TASK BRIEF ▸
Set the data down again, exactly as it appears below.
Segment Start: INFORMATION PROVIDED
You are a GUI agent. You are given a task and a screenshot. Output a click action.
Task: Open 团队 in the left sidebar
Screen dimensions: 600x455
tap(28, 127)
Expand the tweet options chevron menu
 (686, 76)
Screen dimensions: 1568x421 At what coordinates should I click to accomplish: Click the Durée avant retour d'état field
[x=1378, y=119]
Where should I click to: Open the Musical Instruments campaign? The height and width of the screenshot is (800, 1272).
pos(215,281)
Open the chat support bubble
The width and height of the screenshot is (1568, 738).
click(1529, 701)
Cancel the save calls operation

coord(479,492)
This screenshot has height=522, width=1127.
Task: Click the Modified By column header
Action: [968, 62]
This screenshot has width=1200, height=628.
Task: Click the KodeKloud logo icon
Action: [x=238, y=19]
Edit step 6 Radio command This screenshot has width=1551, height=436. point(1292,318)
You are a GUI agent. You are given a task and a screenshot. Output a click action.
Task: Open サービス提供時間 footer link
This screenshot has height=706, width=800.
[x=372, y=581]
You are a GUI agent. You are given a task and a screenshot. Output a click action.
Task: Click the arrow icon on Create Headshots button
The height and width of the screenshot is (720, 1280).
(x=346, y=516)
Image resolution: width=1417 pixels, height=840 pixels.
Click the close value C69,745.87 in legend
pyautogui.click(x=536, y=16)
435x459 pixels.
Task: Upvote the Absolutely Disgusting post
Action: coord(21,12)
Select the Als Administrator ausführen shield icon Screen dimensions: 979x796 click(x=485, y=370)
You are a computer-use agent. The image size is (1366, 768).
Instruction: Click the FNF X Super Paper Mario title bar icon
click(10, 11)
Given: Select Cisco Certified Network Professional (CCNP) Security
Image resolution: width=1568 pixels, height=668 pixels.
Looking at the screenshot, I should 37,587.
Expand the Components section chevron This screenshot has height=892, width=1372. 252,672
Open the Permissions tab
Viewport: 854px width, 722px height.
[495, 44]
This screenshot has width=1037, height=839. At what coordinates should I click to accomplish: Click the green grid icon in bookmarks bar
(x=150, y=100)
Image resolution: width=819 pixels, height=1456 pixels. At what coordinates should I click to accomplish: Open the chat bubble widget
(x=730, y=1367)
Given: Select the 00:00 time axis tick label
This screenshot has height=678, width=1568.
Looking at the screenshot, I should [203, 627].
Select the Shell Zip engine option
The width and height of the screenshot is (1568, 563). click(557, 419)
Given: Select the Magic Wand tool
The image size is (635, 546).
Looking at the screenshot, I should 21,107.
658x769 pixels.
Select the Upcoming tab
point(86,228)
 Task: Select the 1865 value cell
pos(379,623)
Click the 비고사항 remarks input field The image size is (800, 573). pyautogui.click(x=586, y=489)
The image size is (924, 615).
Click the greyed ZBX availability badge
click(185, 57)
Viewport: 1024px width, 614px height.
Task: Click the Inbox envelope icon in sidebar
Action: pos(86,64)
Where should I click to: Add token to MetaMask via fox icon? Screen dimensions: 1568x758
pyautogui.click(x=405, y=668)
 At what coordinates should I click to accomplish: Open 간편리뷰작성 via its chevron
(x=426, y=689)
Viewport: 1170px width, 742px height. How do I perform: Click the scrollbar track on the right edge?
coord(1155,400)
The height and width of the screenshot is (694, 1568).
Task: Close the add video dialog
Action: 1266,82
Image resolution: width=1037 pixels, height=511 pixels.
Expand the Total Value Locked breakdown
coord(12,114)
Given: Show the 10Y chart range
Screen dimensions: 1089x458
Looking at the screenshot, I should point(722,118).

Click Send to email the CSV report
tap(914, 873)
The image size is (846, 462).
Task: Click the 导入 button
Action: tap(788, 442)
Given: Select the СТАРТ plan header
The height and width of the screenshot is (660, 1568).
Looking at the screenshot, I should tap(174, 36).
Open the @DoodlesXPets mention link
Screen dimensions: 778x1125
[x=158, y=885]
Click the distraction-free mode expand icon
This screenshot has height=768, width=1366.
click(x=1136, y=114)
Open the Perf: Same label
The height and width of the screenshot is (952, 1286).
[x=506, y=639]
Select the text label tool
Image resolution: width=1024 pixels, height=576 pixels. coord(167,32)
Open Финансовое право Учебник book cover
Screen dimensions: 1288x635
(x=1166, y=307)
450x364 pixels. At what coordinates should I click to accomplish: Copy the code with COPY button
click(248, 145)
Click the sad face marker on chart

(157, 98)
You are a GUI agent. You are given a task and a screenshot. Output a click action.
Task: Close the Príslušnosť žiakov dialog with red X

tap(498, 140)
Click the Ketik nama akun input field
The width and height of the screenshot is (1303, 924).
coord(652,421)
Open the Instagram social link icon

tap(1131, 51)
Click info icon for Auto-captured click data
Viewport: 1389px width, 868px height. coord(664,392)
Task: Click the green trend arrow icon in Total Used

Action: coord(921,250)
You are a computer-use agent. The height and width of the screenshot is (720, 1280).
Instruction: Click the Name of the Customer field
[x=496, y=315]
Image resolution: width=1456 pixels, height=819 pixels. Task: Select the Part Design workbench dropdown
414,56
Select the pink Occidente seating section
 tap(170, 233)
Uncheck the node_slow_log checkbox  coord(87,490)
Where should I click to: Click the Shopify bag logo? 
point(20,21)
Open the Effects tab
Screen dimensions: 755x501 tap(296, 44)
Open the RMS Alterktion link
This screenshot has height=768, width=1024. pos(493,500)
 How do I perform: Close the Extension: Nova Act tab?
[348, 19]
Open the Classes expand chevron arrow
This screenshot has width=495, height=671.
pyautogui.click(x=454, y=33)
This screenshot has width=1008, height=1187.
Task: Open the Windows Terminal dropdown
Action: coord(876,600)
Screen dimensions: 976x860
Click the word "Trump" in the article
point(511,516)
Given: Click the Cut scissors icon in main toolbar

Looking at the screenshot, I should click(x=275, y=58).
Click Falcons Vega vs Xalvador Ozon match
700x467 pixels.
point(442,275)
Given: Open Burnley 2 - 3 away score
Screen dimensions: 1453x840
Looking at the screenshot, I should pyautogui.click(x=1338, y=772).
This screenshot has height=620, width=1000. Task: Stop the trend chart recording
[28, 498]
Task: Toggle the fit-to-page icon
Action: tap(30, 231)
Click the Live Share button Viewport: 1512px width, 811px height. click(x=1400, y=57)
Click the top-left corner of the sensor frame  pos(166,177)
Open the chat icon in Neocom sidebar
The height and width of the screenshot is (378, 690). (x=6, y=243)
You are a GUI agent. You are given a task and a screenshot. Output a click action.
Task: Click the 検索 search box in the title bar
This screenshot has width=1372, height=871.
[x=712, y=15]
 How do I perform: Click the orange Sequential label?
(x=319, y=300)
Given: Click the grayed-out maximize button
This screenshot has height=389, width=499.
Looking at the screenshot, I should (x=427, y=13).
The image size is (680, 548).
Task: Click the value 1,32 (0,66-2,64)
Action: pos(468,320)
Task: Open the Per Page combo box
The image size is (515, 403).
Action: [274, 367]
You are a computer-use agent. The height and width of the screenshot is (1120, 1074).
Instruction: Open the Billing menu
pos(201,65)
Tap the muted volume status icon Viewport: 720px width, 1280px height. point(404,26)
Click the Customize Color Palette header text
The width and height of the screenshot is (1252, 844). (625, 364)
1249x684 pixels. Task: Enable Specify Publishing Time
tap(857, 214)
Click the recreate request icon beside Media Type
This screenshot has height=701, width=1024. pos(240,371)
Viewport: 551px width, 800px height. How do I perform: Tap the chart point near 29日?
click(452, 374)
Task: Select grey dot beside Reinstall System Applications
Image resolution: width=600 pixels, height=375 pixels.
Segment End: INFORMATION PROVIDED
RESPONSE BOX ▸
You are a GUI agent. You are given a task and a screenshot. Output a click action.
Task: Open 团队 in the left sidebar
Screen dimensions: 600x455
tap(28, 127)
Expand the tweet options chevron menu
 (686, 76)
Screen dimensions: 1568x421 At what coordinates should I click to accomplish: Click the Durée avant retour d'état field
[x=1378, y=119]
Where should I click to: Open the Musical Instruments campaign? The height and width of the screenshot is (800, 1272).
pos(215,281)
Open the chat support bubble
The width and height of the screenshot is (1568, 738).
click(1529, 701)
Cancel the save calls operation

coord(479,492)
This screenshot has height=522, width=1127.
Task: Click the Modified By column header
Action: [968, 62]
This screenshot has width=1200, height=628.
Task: Click the KodeKloud logo icon
Action: [x=238, y=19]
Edit step 6 Radio command This screenshot has width=1551, height=436. point(1292,318)
You are a GUI agent. You are given a task and a screenshot. Output a click action.
Task: Open サービス提供時間 footer link
This screenshot has height=706, width=800.
[x=372, y=581]
You are a GUI agent. You are given a task and a screenshot. Output a click action.
Task: Click the arrow icon on Create Headshots button
The height and width of the screenshot is (720, 1280).
(x=346, y=516)
Image resolution: width=1417 pixels, height=840 pixels.
Click the close value C69,745.87 in legend
pyautogui.click(x=536, y=16)
435x459 pixels.
Task: Upvote the Absolutely Disgusting post
Action: coord(21,12)
Select the Als Administrator ausführen shield icon Screen dimensions: 979x796 click(x=485, y=370)
You are a computer-use agent. The image size is (1366, 768).
Instruction: Click the FNF X Super Paper Mario title bar icon
click(10, 11)
Given: Select Cisco Certified Network Professional (CCNP) Security
Image resolution: width=1568 pixels, height=668 pixels.
Looking at the screenshot, I should 37,587.
Expand the Components section chevron This screenshot has height=892, width=1372. 252,672
Open the Permissions tab
Viewport: 854px width, 722px height.
[495, 44]
This screenshot has width=1037, height=839. At what coordinates should I click to accomplish: Click the green grid icon in bookmarks bar
(x=150, y=100)
Image resolution: width=819 pixels, height=1456 pixels. At what coordinates should I click to accomplish: Open the chat bubble widget
(x=730, y=1367)
Given: Select the 00:00 time axis tick label
This screenshot has height=678, width=1568.
Looking at the screenshot, I should [203, 627].
Select the Shell Zip engine option
The width and height of the screenshot is (1568, 563). click(557, 419)
Given: Select the Magic Wand tool
The image size is (635, 546).
Looking at the screenshot, I should 21,107.
658x769 pixels.
Select the Upcoming tab
point(86,228)
 Task: Select the 1865 value cell
pos(379,623)
Click the 비고사항 remarks input field The image size is (800, 573). pyautogui.click(x=586, y=489)
The image size is (924, 615).
Click the greyed ZBX availability badge
click(185, 57)
Viewport: 1024px width, 614px height.
Task: Click the Inbox envelope icon in sidebar
Action: pos(86,64)
Where should I click to: Add token to MetaMask via fox icon? Screen dimensions: 1568x758
pyautogui.click(x=405, y=668)
 At what coordinates should I click to accomplish: Open 간편리뷰작성 via its chevron
(x=426, y=689)
Viewport: 1170px width, 742px height. How do I perform: Click the scrollbar track on the right edge?
coord(1155,400)
The height and width of the screenshot is (694, 1568).
Task: Close the add video dialog
Action: 1266,82
Image resolution: width=1037 pixels, height=511 pixels.
Expand the Total Value Locked breakdown
coord(12,114)
Given: Show the 10Y chart range
Screen dimensions: 1089x458
Looking at the screenshot, I should point(722,118).

Click Send to email the CSV report
tap(914, 873)
The image size is (846, 462).
Task: Click the 导入 button
Action: tap(788, 442)
Given: Select the СТАРТ plan header
The height and width of the screenshot is (660, 1568).
Looking at the screenshot, I should tap(174, 36).
Open the @DoodlesXPets mention link
Screen dimensions: 778x1125
[x=158, y=885]
Click the distraction-free mode expand icon
This screenshot has height=768, width=1366.
click(x=1136, y=114)
Open the Perf: Same label
The height and width of the screenshot is (952, 1286).
[x=506, y=639]
Select the text label tool
Image resolution: width=1024 pixels, height=576 pixels. coord(167,32)
Open Финансовое право Учебник book cover
Screen dimensions: 1288x635
(x=1166, y=307)
450x364 pixels. At what coordinates should I click to accomplish: Copy the code with COPY button
click(248, 145)
Click the sad face marker on chart

(157, 98)
You are a GUI agent. You are given a task and a screenshot. Output a click action.
Task: Close the Príslušnosť žiakov dialog with red X

tap(498, 140)
Click the Ketik nama akun input field
The width and height of the screenshot is (1303, 924).
coord(652,421)
Open the Instagram social link icon

tap(1131, 51)
Click info icon for Auto-captured click data
Viewport: 1389px width, 868px height. coord(664,392)
Task: Click the green trend arrow icon in Total Used

Action: coord(921,250)
You are a computer-use agent. The height and width of the screenshot is (720, 1280).
Instruction: Click the Name of the Customer field
[x=496, y=315]
Image resolution: width=1456 pixels, height=819 pixels. Task: Select the Part Design workbench dropdown
414,56
Select the pink Occidente seating section
 tap(170, 233)
Uncheck the node_slow_log checkbox  coord(87,490)
Where should I click to: Click the Shopify bag logo? 
point(20,21)
Open the Effects tab
Screen dimensions: 755x501 tap(296, 44)
Open the RMS Alterktion link
This screenshot has height=768, width=1024. pos(493,500)
 How do I perform: Close the Extension: Nova Act tab?
[348, 19]
Open the Classes expand chevron arrow
This screenshot has width=495, height=671.
pyautogui.click(x=454, y=33)
This screenshot has width=1008, height=1187.
Task: Open the Windows Terminal dropdown
Action: coord(876,600)
Screen dimensions: 976x860
Click the word "Trump" in the article
point(511,516)
Given: Click the Cut scissors icon in main toolbar

Looking at the screenshot, I should click(x=275, y=58).
Click Falcons Vega vs Xalvador Ozon match
700x467 pixels.
point(442,275)
Given: Open Burnley 2 - 3 away score
Screen dimensions: 1453x840
Looking at the screenshot, I should pyautogui.click(x=1338, y=772).
This screenshot has height=620, width=1000. Task: Stop the trend chart recording
[28, 498]
Task: Toggle the fit-to-page icon
Action: tap(30, 231)
Click the Live Share button Viewport: 1512px width, 811px height. click(x=1400, y=57)
Click the top-left corner of the sensor frame  pos(166,177)
Open the chat icon in Neocom sidebar
The height and width of the screenshot is (378, 690). (x=6, y=243)
You are a GUI agent. You are given a task and a screenshot. Output a click action.
Task: Click the 検索 search box in the title bar
This screenshot has width=1372, height=871.
[x=712, y=15]
 How do I perform: Click the orange Sequential label?
(x=319, y=300)
Given: Click the grayed-out maximize button
This screenshot has height=389, width=499.
Looking at the screenshot, I should (x=427, y=13).
The image size is (680, 548).
Task: Click the value 1,32 (0,66-2,64)
Action: pos(468,320)
Task: Open the Per Page combo box
The image size is (515, 403).
Action: [274, 367]
You are a computer-use agent. The height and width of the screenshot is (1120, 1074).
Instruction: Open the Billing menu
pos(201,65)
Tap the muted volume status icon Viewport: 720px width, 1280px height. point(404,26)
Click the Customize Color Palette header text
The width and height of the screenshot is (1252, 844). (625, 364)
1249x684 pixels. Task: Enable Specify Publishing Time
tap(857, 214)
Click the recreate request icon beside Media Type
This screenshot has height=701, width=1024. pos(240,371)
Viewport: 551px width, 800px height. How do I perform: Tap the chart point near 29日?
click(452, 374)
Task: Select grey dot beside Reinstall System Applications
Image resolution: width=600 pixels, height=375 pixels.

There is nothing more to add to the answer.